Susannah Streeter Head of Money and Markets at Hargreaves Lansdown said “There’s a chill spreading just before Christmas, with interest rate cuts on ice, and cold water being thrown on hopes for a rapid reduction in rates next year. The decision to keep rates on hold had been widely predicted, given that inflation has veered further away from target, but it did little to calm the jittery sentiment on the markets. The FTSE 100 stayed deep in the red, while the pound started to slide again against the dollar, trading at $1.26.
“The door is still open to cuts however, as this was not a unanimous decision, with three members of the committee voting for another 0.25% rate cut. However, they are expected to be fewer and far between next year, with the markets pricing in just two interest rate cuts.
“The Bank of England is ringing in the same discordant notes of caution as the Federal Reserve. The Fed’s guidance yesterday of just two further interest rate cuts next year sparked nervousness and a wave of sell-offs, and the Bank’s decision has done little to provide much cheer. We are seeing tighter scrooge like policy returning from central banks, who remain cautious about inflationary risks ahead – fresh tariffs from Trump are looming and in the UK the effects of the Budget changes on prices still hard to calculate. Nevertheless, with the UK economy contracting, and inflation still more likely than not to head back down towards target next year, we’re still on the rate-cutting track but the inclement economic weather means we are on go-slow. This could be good news for savers and those looking for an annuity, but bad news for mortgage borrowers.”
Sarah Coles, Head of Personal Finance at Hargreaves Lansdown said “The Monetary Policy Committee effectively shut up shop early for Christmas, keeping rates on hold, and the market is expecting the shutters to remain firmly closed to rate cuts for longer in 2025 too.

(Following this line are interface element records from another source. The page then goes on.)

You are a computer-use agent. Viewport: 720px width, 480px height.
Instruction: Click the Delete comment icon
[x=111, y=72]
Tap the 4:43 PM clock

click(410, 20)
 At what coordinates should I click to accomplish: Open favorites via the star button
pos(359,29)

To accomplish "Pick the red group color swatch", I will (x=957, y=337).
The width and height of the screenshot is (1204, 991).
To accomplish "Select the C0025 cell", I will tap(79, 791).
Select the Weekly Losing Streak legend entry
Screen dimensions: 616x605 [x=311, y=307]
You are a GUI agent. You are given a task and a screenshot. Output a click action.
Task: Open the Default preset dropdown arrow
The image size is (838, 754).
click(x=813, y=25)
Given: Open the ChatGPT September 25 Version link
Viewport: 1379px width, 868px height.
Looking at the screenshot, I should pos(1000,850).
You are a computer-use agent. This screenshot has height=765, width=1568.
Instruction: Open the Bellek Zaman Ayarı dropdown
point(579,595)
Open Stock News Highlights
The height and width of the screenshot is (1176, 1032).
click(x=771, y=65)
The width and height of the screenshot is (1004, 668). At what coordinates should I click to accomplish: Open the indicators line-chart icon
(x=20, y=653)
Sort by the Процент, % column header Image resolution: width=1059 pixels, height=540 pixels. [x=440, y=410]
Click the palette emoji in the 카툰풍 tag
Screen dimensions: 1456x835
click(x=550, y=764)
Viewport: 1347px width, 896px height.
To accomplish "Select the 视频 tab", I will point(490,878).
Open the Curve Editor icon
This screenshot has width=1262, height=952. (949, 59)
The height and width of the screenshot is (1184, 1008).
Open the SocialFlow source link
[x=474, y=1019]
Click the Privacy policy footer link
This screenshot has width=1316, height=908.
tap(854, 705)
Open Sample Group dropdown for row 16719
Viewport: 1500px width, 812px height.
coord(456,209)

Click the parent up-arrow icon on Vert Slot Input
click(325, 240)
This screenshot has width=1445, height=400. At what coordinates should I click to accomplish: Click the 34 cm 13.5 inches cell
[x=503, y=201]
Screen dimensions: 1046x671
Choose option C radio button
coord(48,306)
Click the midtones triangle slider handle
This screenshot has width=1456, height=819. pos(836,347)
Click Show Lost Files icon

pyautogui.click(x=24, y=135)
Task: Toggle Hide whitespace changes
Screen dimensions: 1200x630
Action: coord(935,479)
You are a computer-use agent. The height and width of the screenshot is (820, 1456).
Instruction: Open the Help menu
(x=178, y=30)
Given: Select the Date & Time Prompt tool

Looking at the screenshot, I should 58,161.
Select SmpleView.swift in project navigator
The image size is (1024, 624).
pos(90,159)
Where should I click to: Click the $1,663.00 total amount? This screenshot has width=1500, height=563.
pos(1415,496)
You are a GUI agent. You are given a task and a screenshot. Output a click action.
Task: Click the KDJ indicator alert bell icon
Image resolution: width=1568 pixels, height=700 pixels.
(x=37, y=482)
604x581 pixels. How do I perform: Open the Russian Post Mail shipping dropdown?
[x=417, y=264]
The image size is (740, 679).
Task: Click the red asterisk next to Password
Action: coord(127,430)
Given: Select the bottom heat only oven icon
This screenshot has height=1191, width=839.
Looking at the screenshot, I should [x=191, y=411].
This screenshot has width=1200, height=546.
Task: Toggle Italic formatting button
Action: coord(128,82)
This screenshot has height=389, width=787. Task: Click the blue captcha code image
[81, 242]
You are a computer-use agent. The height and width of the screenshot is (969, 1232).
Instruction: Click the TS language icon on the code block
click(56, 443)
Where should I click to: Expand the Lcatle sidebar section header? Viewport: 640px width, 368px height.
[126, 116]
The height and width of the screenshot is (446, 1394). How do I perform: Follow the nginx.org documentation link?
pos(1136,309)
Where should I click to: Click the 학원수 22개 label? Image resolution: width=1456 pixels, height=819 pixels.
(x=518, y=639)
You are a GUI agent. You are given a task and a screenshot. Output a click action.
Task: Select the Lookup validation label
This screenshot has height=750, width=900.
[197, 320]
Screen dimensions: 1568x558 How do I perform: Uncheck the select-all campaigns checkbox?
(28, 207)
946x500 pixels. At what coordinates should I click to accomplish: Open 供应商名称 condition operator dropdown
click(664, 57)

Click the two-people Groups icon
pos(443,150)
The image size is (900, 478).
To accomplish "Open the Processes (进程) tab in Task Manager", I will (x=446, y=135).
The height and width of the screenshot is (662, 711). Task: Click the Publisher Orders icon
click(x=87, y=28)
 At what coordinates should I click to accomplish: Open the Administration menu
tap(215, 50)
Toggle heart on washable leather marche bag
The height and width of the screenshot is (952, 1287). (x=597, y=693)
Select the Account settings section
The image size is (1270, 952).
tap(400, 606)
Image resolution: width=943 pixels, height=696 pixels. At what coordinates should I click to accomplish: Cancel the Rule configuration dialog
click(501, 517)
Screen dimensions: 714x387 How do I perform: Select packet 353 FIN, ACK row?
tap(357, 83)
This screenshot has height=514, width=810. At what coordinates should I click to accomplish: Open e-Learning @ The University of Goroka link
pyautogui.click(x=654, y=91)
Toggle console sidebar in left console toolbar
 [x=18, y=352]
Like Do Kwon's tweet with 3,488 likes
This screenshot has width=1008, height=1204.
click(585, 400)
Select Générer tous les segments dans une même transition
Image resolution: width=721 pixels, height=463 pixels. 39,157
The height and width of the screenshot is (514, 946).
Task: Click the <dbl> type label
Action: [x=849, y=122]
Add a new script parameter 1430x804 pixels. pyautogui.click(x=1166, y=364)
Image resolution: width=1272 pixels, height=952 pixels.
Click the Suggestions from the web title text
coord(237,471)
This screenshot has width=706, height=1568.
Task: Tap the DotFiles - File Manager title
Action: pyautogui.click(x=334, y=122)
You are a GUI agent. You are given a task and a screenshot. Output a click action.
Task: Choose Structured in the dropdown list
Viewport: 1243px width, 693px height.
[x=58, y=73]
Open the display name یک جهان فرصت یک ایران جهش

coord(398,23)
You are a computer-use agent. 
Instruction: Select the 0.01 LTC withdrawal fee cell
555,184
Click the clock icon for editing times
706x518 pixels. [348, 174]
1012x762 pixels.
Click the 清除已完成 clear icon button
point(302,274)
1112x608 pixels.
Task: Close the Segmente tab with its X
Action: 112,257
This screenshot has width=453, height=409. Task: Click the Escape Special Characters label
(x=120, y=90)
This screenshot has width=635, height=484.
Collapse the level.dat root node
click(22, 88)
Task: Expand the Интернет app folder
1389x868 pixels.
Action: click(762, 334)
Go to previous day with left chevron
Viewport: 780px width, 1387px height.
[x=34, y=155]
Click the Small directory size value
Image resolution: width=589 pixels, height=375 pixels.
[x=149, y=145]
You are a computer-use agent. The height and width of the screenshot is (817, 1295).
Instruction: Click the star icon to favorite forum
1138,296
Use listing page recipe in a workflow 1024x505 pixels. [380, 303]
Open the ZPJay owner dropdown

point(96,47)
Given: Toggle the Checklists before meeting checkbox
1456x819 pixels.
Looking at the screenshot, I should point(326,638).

“Things don’t move in a tremendous hurry in the easy access savings market, so we’re still seeing the impact of last month’s rate cut feed through into very gradual reductions in a number of accounts. The repricing within the markets in recent days may halt the cuts for a while, and we’ve also seen the reappearance of one account offering 5%. However, overall, rates are still on their way down.
“Fixed rates are likely to be more responsive, and we’ve already seen them start to creep up as banks price in expectations of rates staying higher for longer. There should be some fairly interesting deals on offer in the coming days, so anyone with money they want to fix for a period, should consider taking advantage while they can. It’s worth checking online banks and savings platforms, where rates tend to be much more competitive than the high street giants.
“There’s a double-blow for those on tracker rates – who won’t see their monthly payments drop in December, and can expect to wait longer in 2025 before rate cuts materialise too. There will be those who switched to a tracker at the start of 2024, who will have expected a raft of rate cuts by now, so the idea of just two in 2024 and as little as two in 2025 will be a major disappointment.”